Keyboard shortcuts

Press or to navigate between chapters

Press S or / to search in the book

Press ? to show this help

Press Esc to hide this help

What’s New in CC 10

New APIs

With CC10 we introduce multiple new types that provide their own new API.

Database API

  • Database.getLocation() allows getting the location of a persistent database instance. It returns null if the database is in-memory.

  • added Database.open(location: String, key: DatabaseKey) as a static method to construct a persistent database instance, and Database.open(key: DatabaseKey) / Database.inMemory(key: DatabaseKey) to construct an in-memory database instance.

  • Typescript Only: Added Database.close() and removed CoreCrypto.close(). A Database should be closed if it is not used anymore. Closing a database makes any PkiEnvironment or CoreCrypto instance unusable. Calls to these instances will return a CoreCryptoError.Other. CoreCrypto instances do not need to be closed anymore.

  • It is now safer to close a Database: instead of depending on a unique reference to the instance, it will just invalidate all other references to that instance.

PKI Environment API

  • Added PkiEnvironment constructed via
    • PkiEnvironment(database: Database, hooks: PkiEnvironmentHooks) (swift)
    • PkiEnvironment.new(database: Database, hooks: PkiEnvironmentHooks) (kotlin)
    • PkiEnvironment.create(database: Database, hooks: PkiEnvironmentHooks) (ts)
  • Added PkiEnvironmentHooks interface which has to be implemented by a client and will be used by CoreCrypto during e2ei flow
  • Added CoreCrypto.setPkiEnvironment() to set a PkiEnvironment on a CoreCrypto instance
  • Added CoreCrypto.getPkiEnvironment() to get the PkiEnvironment of a CoreCrypto instance

Credential API

Credential is now a first-class type representing a cryptographic identity. A credential can be created at any time, lives in memory, and is independent of any client instance or storage. There are two variants: basic credentials, created with the Credential.basic static method, and X509 credentials, obtained through the acquisition flow described in the X509 Credential Acquisition section of the migration guide.

Initializing an MLS client no longer automatically generates any credentials; instead, any previously stored credentials are loaded automatically on MLS init. To put a freshly created credential to use, register it with addCredential on a transaction context, which stores it and adds it to the working set. This explicit model is considerably more flexible than before: rather than CoreCrypto implicitly selecting the most recent credential of a given type and cipher suite, clients now choose exactly which credential each operation should use.

Registering a credential returns a CredentialRef: a compact, stable handle that uniquely identifies a single stored credential without shuttling the full credential data back and forth across the FFI boundary. A CredentialRef carries basic metadata about the credential it points to — client id, credential type, signature scheme, cipher suite, earliest validity, and the hash of its public key — and is the value you pass throughout the rest of the credential API.

Two transaction-context methods recover these references for credentials already known to a client: getCredentials returns a CredentialRef for every credential, and findCredentials does the same while efficiently filtering by criteria you specify. To delete a credential, pass its CredentialRef to removeCredential; this verifies the credential is not in use by any conversation, removes every key package derived from it, and deletes it from both the working set and the keystore.

Note

CC v10.0 introduces lots of changes. We provide a migration guide.

New Platform: TS Native

With CC 10 we are expanding the set of supported bindings.
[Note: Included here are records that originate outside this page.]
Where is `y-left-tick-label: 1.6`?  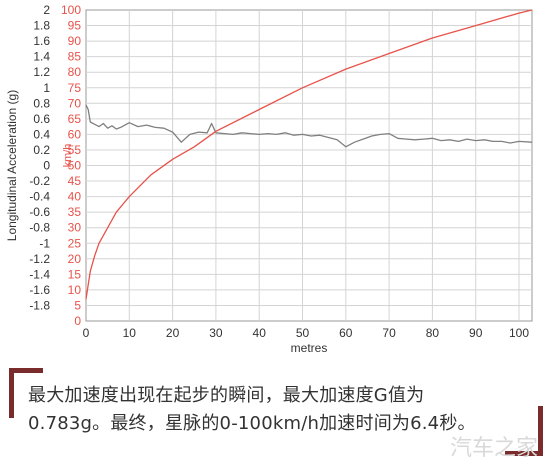
y-left-tick-label: 1.6 is located at coordinates (42, 41).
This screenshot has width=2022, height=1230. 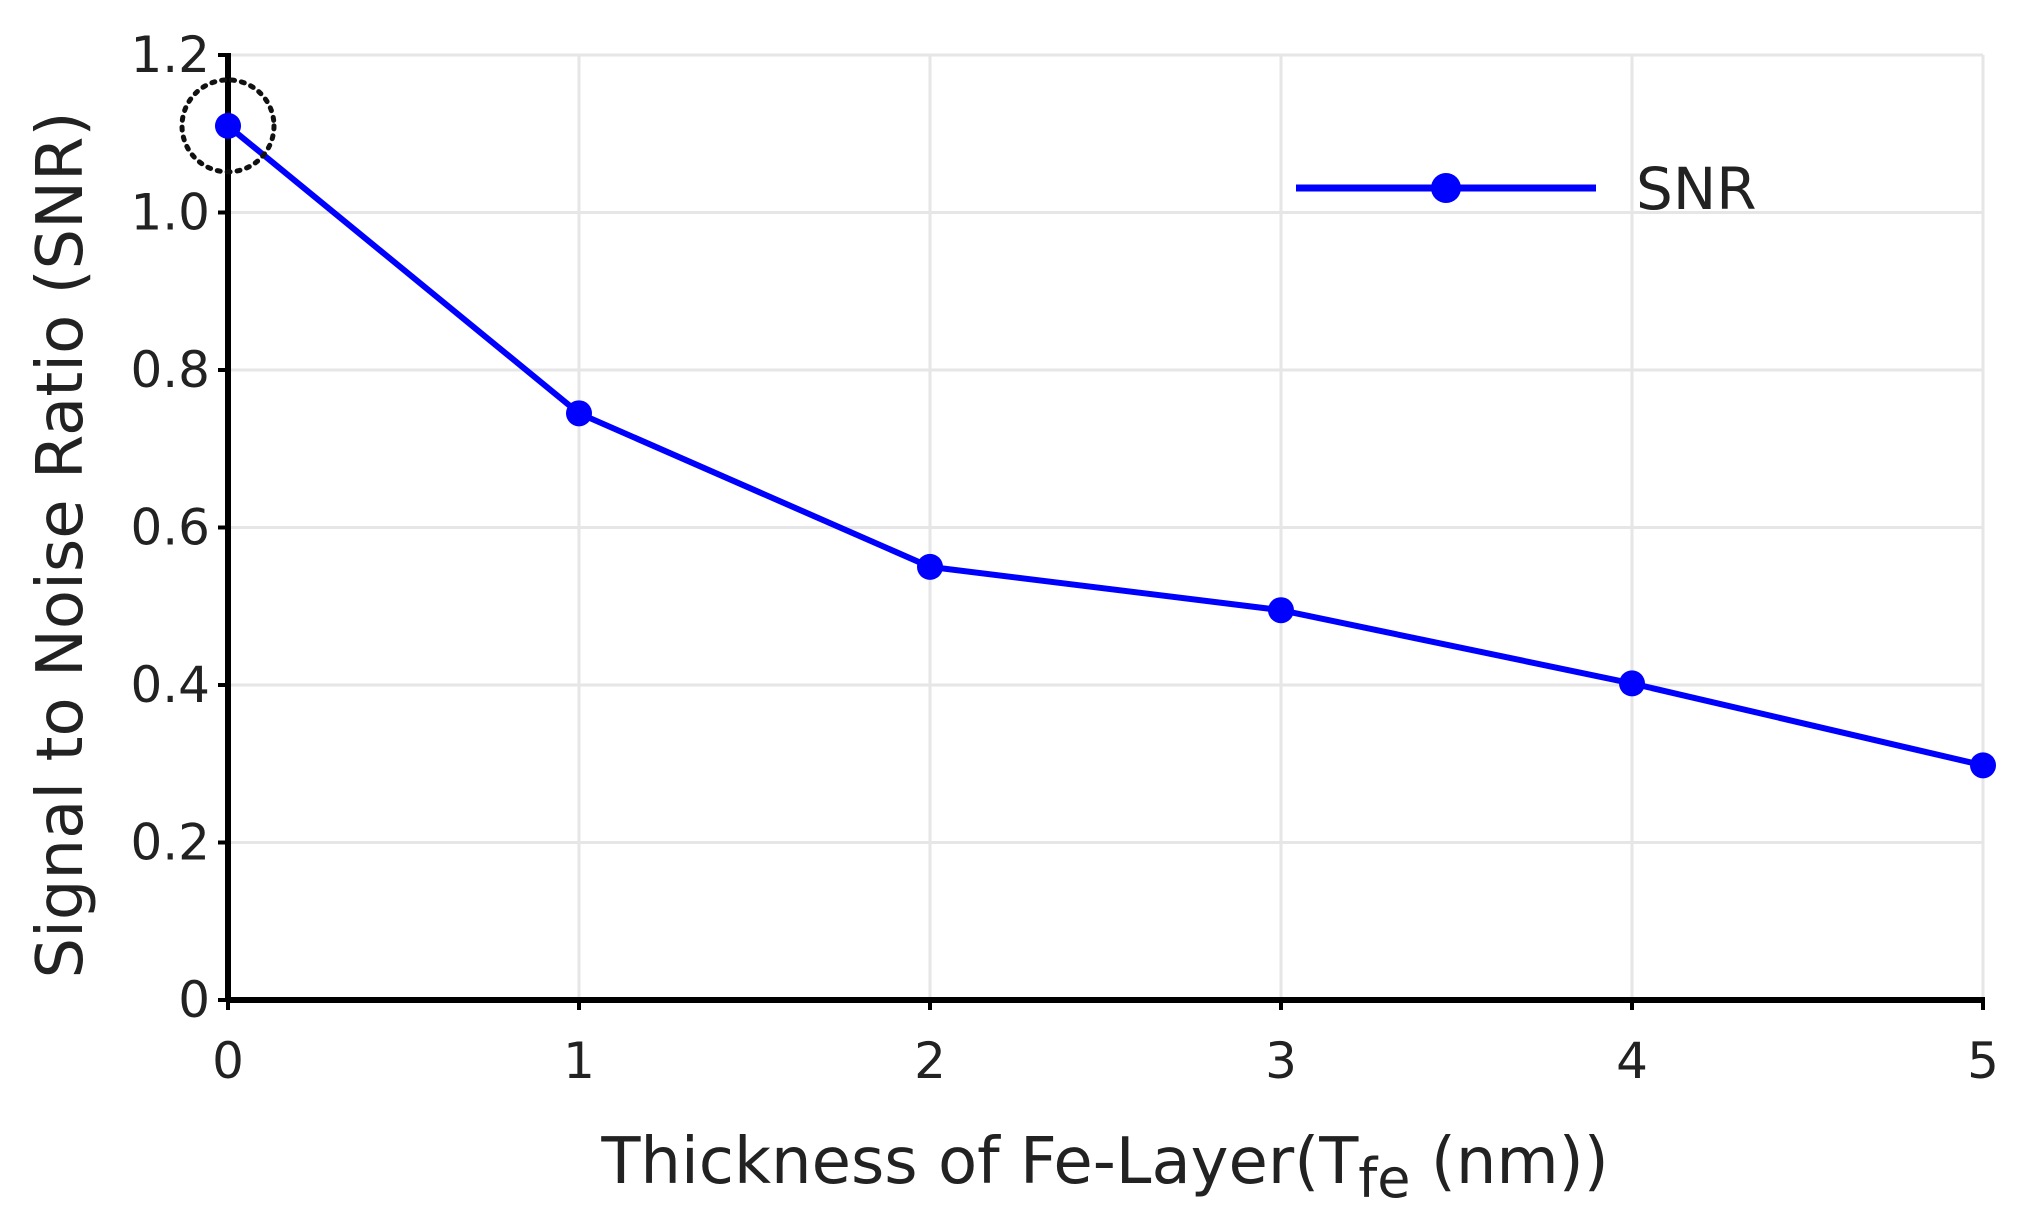 What do you see at coordinates (170, 843) in the screenshot?
I see `y-tick-label: 0.2` at bounding box center [170, 843].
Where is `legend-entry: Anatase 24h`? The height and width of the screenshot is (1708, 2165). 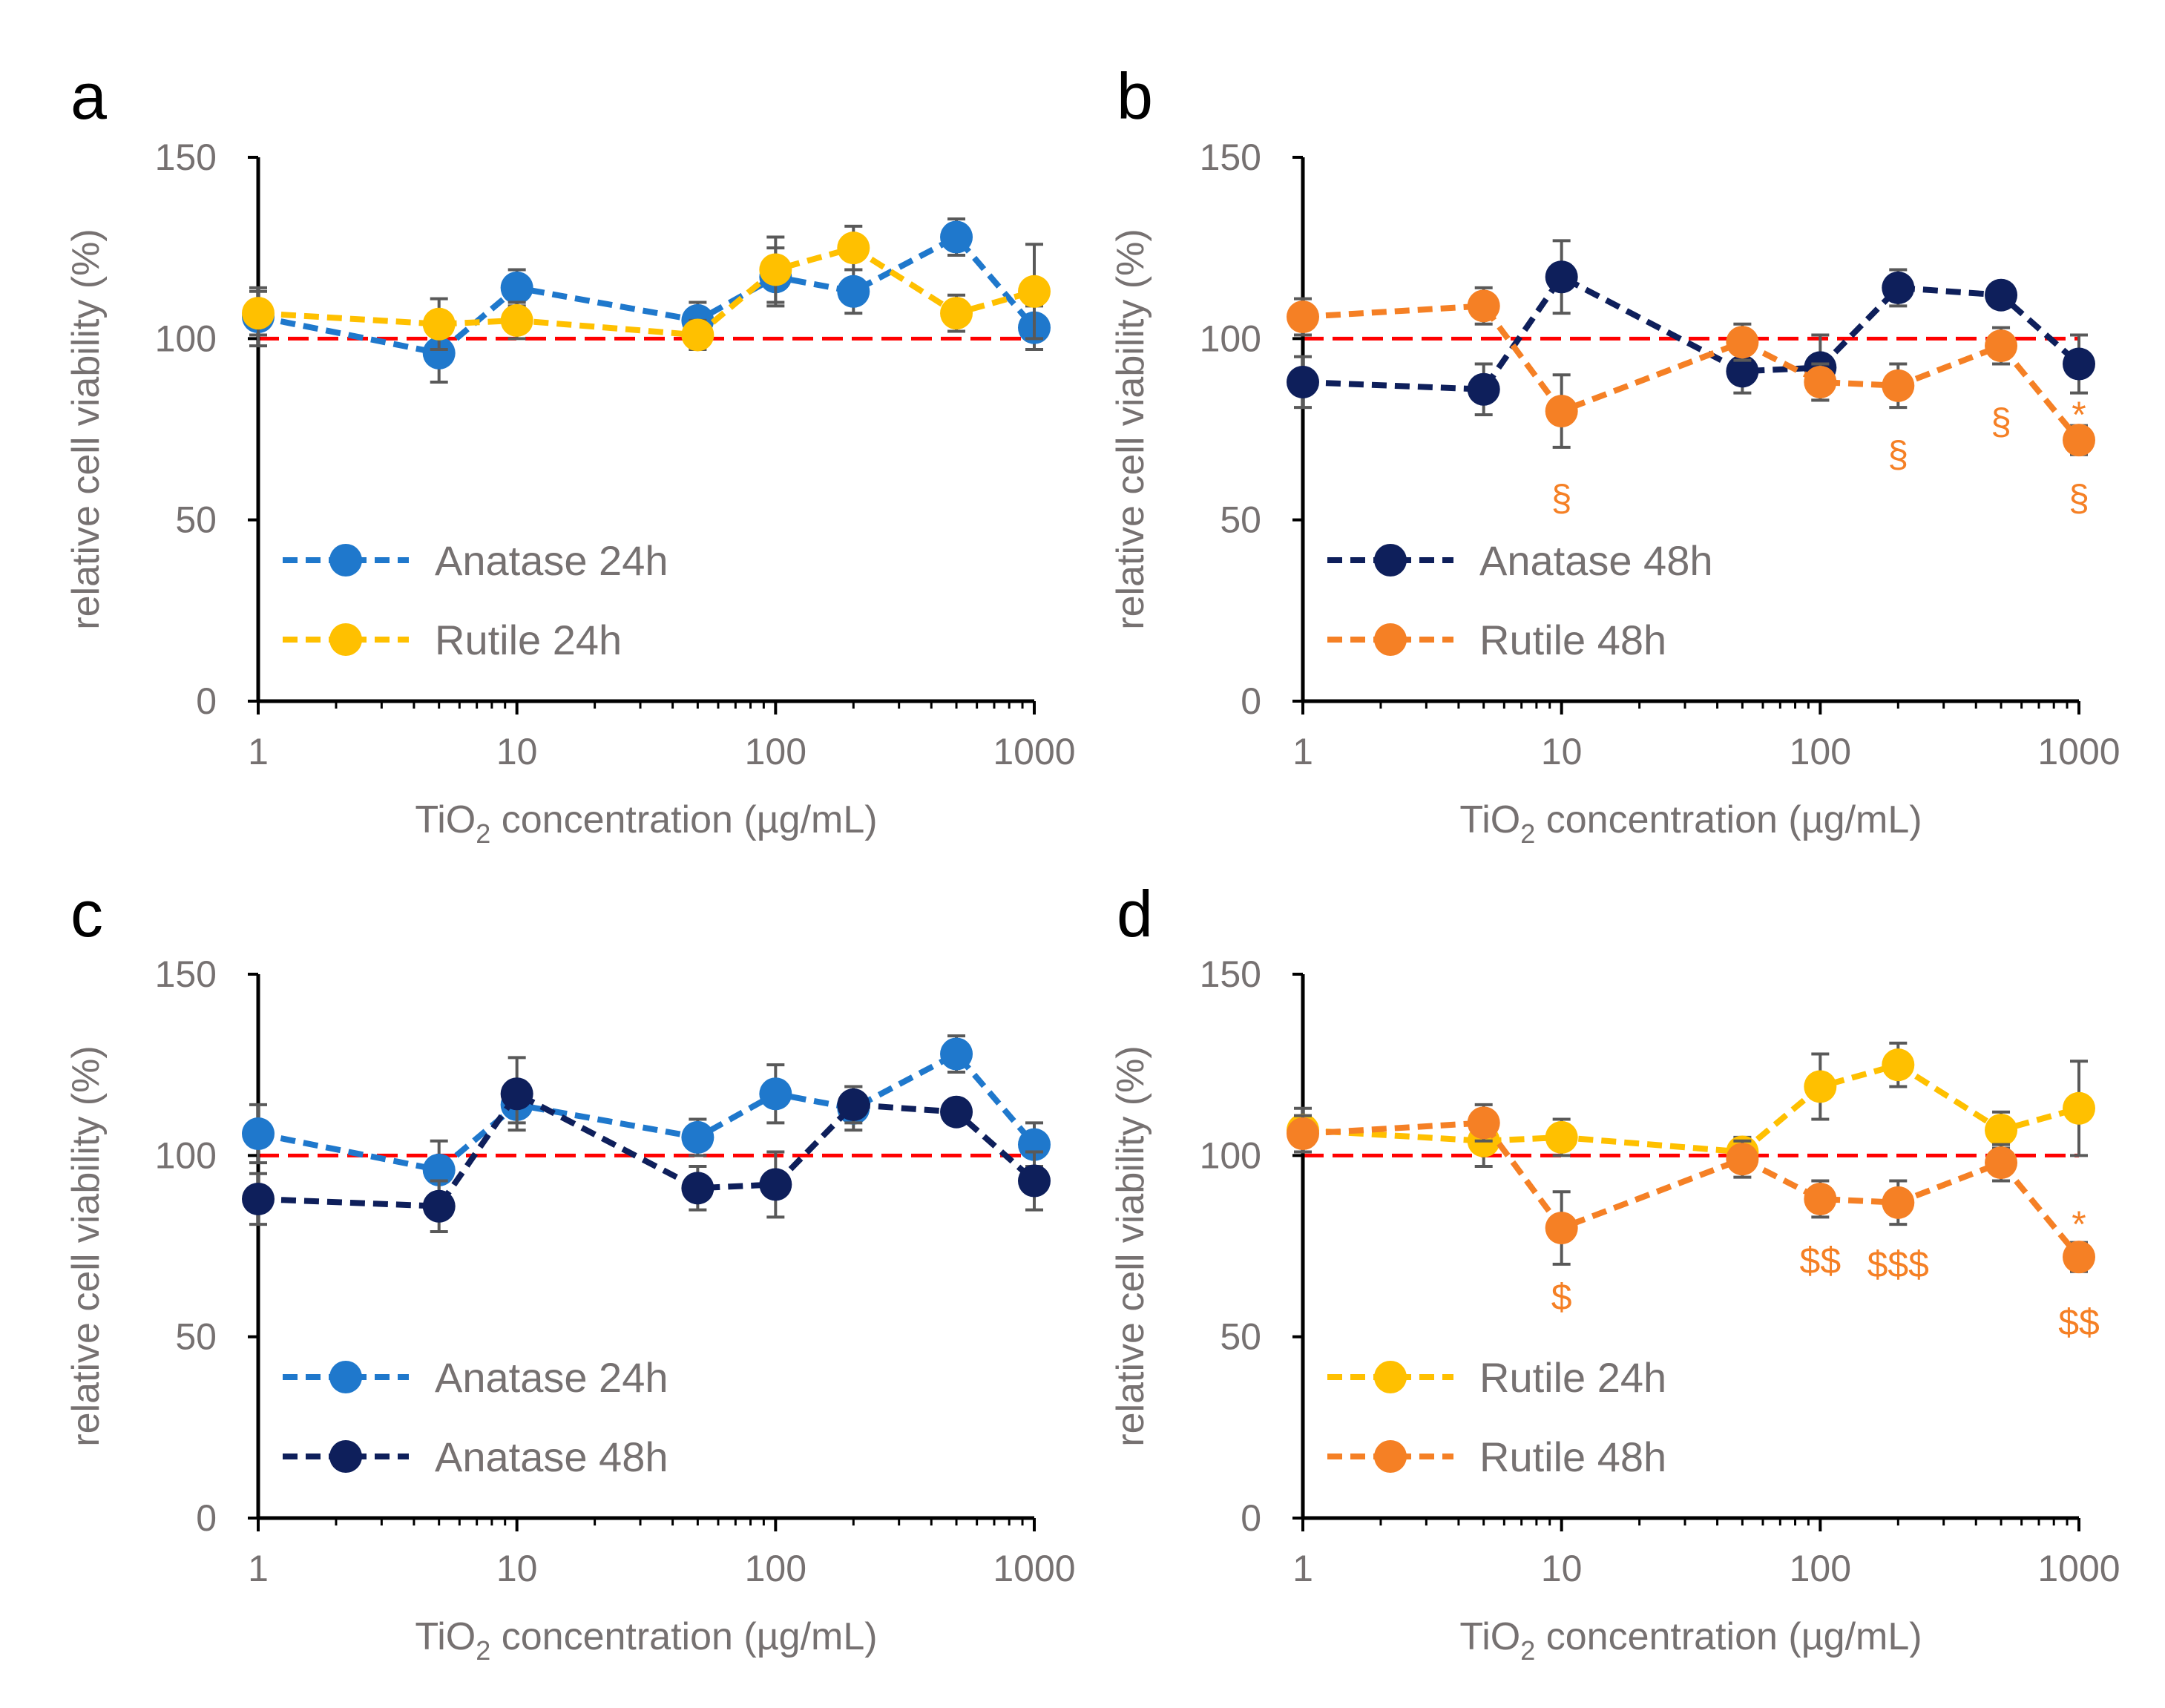
legend-entry: Anatase 24h is located at coordinates (476, 1378).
In addition to the existing browser bindings–now published as @wireapp/core-crypto/browser–we are also publishing bindings for Node and other native platforms, as @wireapp/core-crypto/native.

These new bindings are conceptually more similar to KMP than to the browser bindings: under the hood, they are not compiled to WASM at all. Instead, they call directly into a .so or .dylib library according to the relevant system.

While the mechanics of the library’s implementation are different, the actual API will be very familiar; we’ve intentionally minimized the differences between the native and browser implementations.

The most visible difference is initialization. The browser bindings require you to await initWasmModule() before constructing any types, but the native bindings have no such step; import and start using the API directly.

The native package runs on Node and Bun, and currently ships prebuilt libraries for macOS (Apple Silicon) and Linux (x86_64, glibc); the appropriate one is selected automatically at runtime. Other platforms—including Intel macOS, ARM Linux, musl-based distributions, and Windows—are not currently prebuilt.

Note

When using @wireapp/core-crypto/native you need to install two additional dependencies: @ubjs/node and @ubjs/core. In CC 11 we will split the npm package into two separate npm packages. The native package will then include these dependencies.

Removing non-browser WASM support

In 9.x it was possible to instantiate WASM clients in a node-like runtime, though without persistence. With the addition of the TS Native bindings, this is no longer supported. The TS Native bindings enable fully-persistent usage patterns outside the browser and should replace all usage of the WASM bindings outside the browser.